It’s been several years ago now since my husband and I searched through the sales floor of our local Habitat for Humanity Restore for a used kitchen cupboard.
My husband transformed the standard maple cupboard door into one with a sealed plexiglass window. He bolted this unit to a post set in concrete in our front yard, with its own personal little roof as shelter from the rain. The post is set beside the road, in the shade of a big oak.
Voila! My mother’s birthday present.
A big part of the birthday present was anticipation. Mama’s mystification about our on-going project and her delight in the final result are described in detail in the pages of Little Libraries, Big Hearts. She said it was the best birthday present she’d ever received.
Mama was a dedicated steward of her new Little Free Library.
Later we added a tub of flowers, a bench (one of Mama’s yard scale scores), a granite-slabbed surround so patrons wouldn’t get their shoes muddy, and a stainless-steel dog water bowl ($1 at Diversity Thrift).
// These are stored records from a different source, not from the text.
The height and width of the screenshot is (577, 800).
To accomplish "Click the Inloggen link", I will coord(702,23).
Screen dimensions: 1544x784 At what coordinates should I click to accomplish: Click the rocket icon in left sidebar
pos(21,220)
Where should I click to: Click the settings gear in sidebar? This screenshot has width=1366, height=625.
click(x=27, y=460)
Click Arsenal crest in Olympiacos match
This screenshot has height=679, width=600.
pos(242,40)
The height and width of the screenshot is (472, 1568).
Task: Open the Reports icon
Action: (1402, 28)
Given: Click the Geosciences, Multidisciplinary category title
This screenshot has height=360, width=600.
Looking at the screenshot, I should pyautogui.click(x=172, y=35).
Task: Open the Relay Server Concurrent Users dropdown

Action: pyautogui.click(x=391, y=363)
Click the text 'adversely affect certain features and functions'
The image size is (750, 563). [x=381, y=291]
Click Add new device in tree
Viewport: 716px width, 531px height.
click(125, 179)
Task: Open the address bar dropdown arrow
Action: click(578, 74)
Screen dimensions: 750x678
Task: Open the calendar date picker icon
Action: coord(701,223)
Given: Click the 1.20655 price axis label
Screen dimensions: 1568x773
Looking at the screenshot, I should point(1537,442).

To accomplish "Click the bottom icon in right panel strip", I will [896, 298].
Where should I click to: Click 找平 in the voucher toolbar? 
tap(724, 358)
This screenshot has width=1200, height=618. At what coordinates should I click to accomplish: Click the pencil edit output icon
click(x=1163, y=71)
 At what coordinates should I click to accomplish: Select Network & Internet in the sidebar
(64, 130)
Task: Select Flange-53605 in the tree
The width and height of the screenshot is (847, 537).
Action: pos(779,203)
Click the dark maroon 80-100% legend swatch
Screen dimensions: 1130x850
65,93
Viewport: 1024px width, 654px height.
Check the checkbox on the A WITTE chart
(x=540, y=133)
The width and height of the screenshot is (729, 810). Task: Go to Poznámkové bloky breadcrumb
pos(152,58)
Mama took pride in stocking the shelves of her library. She checked it every day. She kept a pen and pad inside and glowed whenever anyone wrote a compliment. She was discriminating in her choice of books — no supermarket pulp for her OR her library. She removed books with bodice buster covers or bare chested Scotsmen. Her LFL offered a selection of acknowledged literature and contemporary books people were talking about, often hardbound. Even the children’s books on the bottom shelf were nice ones.
Mama’s hunting forays in the wilds of thrift stores and yard sale bagged her good books in good shape — cheap. She found sales in thrift stores, but she was most successful in situations where personality could be used as currency. She’d ladle the charm on the sellers and walk off with a box of donated hardbacks which the previous owners would load in her trunk themselves, all the while thanking her for find a home for their old books.
Mama wasn’t above using her terminal cancer diagnosis to wheedle a 50% discount off an already low price from a gentleman in charge of the book tables at a big rummage sale. The organization sponsoring the yard sale shall remain unnamed — but their members have tender hearts.
She wasn’t kidding about the cancer. It did kill her. She was only eighty-five and I thought she had at least another ten years of thrifting in her.
Yesterday I heard a car pull up in front of the house. It had an Avon sign on the side but the driver didn’t knock on my door. She only got out of the car to visit Mama’s Little Free Library. She left with books so I guess she wasn’t disappointed in the selection. Mama would have been though.
You see, in the years since Mama died, I’ve tended LFL #3966. I clean the cobwebs, sweep oak leaves and twigs off the roof, put out fresh water in the dog dish (and watch the squirrels sip from it throughout the day) and pull the occasional weed from between the patio stones.
As for stocking the shelves? Mostly, I let the neighborhood do that. Occasionally some well-meaning soul donates so many books at once that they fill the shelves with double rows and the door won’t even close. Or they leave a box or bag of books on my front steps. But usually, it works the way it’s intended to work. One person takes a book or two. Another person leaves a book or five.
When the bottom shelf is looking bare, an appeal for children’s books on the Nextdoor site will see the shelf full again within a week or so. People are generous.
Was Mama trying to elevate the literary tastes of the neighborhood or was she showing off her own preferences? She had many patrons for her library so her choices were obviously appreciated.
But I’m not choosing books, only sorting. I cull textbooks, spotted or musty books, out-dated books. If I removed lurid romance novels or cute cozy mysteries the shelves would be bare. Mama would remove political or religious books, but I don’t — unless they don’t travel on by themselves. Any book that sticks around too long gets pulled. Now the shelves hold James Patterson and Jane Feather and Nora Roberts and Clive Cussler. Sometimes even the disdained Silhouette Romances! Mama would be appalled! LFL #3966 seems to have patrons. Perhaps they are different patrons than Mama had?
I have plans to obtain “better” books, books in keeping with Mama’s original vision. There’s a used book store fairly new to town that has boxes of free books outside for the taking, or so I’ve been told. Mama would have been over there the first day she heard about it and I’ll be going soon — not today, I’m busy today — any day now, really, and see what I can find.
In the meantime, LFL #3966 circulates books that someone, or a number of someones, like just fine. Even if we don’t meet Mama’s high standards.